Le 28 novembre 2018, la Cour de cassation s’est prononcée pour la toute première fois sur la qualification du contrat liant un livreur à vélo à une plate-forme numérique de mise en relation du type Uber Eats, Deliveroo, Foodora, etc. Sa décision devrait permettre à ce livreur, qui exerçait son activité comme travailleur indépendant, d’obtenir la requalification de la relation contractuelle l’unissant à la société Take Eat Easy en contrat de travail.
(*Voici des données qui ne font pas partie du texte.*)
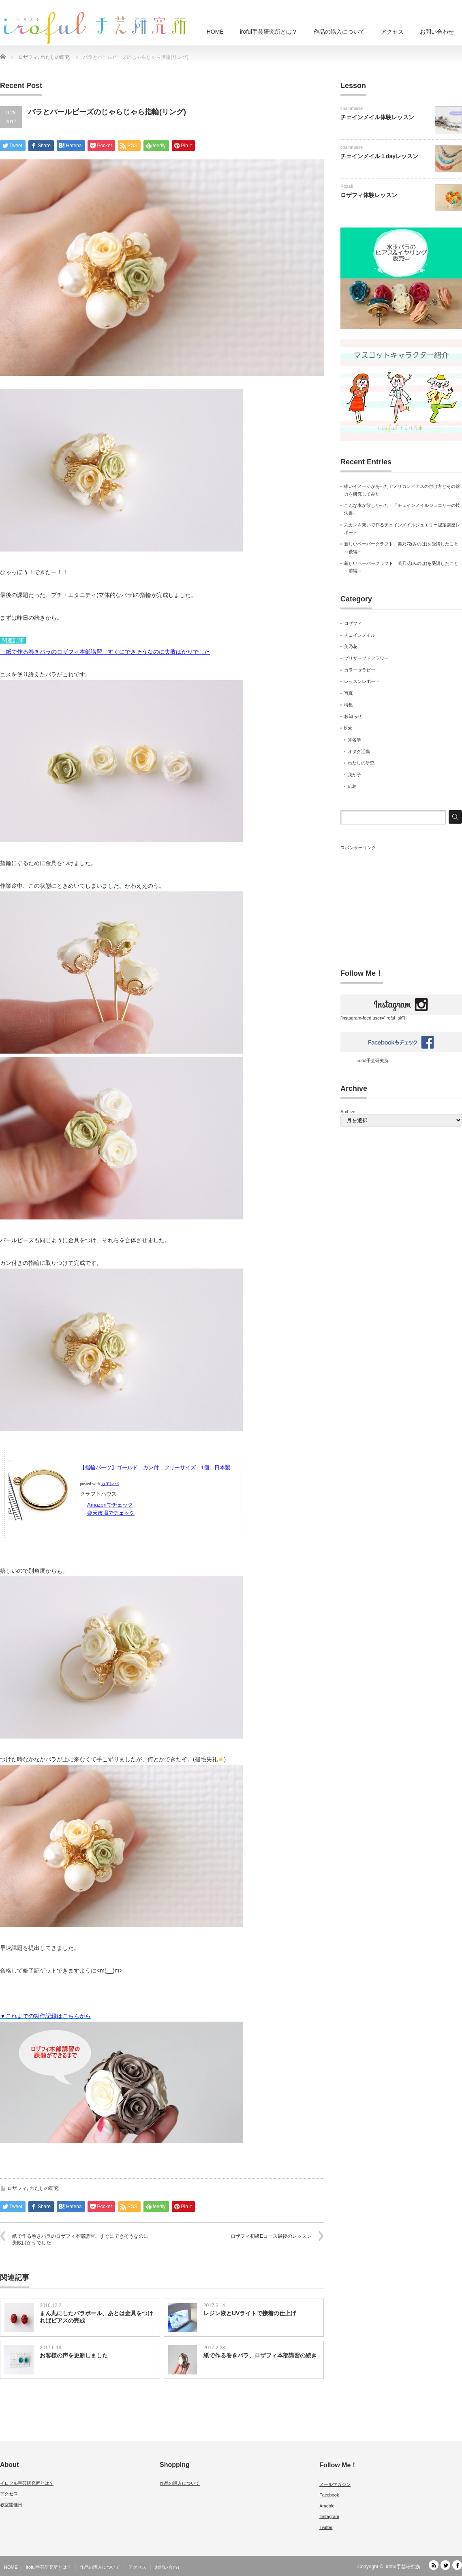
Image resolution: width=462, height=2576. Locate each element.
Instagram (329, 2516)
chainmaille (351, 108)
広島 (352, 786)
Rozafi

En donnant la plus large diffusion à son arrêt, la Cour a entendu en faire une jurisprudence de principe.

Un livreur à vélo demande la requalification de son contrat de prestation de services en contrat de travail

Dans cette affaire, la société Take Eat Easy utilisait une plate-forme numérique et une application afin de mettre en relation des restaurateurs partenaires, des clients passant commande de repas par le truchement de la plate-forme et des livreurs à vélo exerçant leur activité sous un statut d’indépendant.

Un coursier avait saisi les juges d’une demande de requalification de la relation contractuelle en contrat de travail. La Cour d’appel avait rejeté sa demande.

L’affaire a finalement été soumise à la Cour de cassation, qui a été amenée à vérifier s’il existait ou non un lien de subordination entre le livreur et la plate-forme numérique.

Le lien de subordination, critère traditionnel du contrat de travail

L’un des critères essentiels du contrat de travail est l’existence d’un lien de subordination entre les parties. Depuis des années, la Cour de cassation martèle les mêmes principes sur ce sujet.

Elle juge que le lien de subordination est caractérisé par l’exécution d’un travail sous l’autorité d’un employeur qui a le pouvoir de donner des ordres et des directives, d’en contrôler l’exécution et de sanctionner les manquements de son subordonné (cass. soc.13 novembre 1996, n° 94-13187, BC V n° 386).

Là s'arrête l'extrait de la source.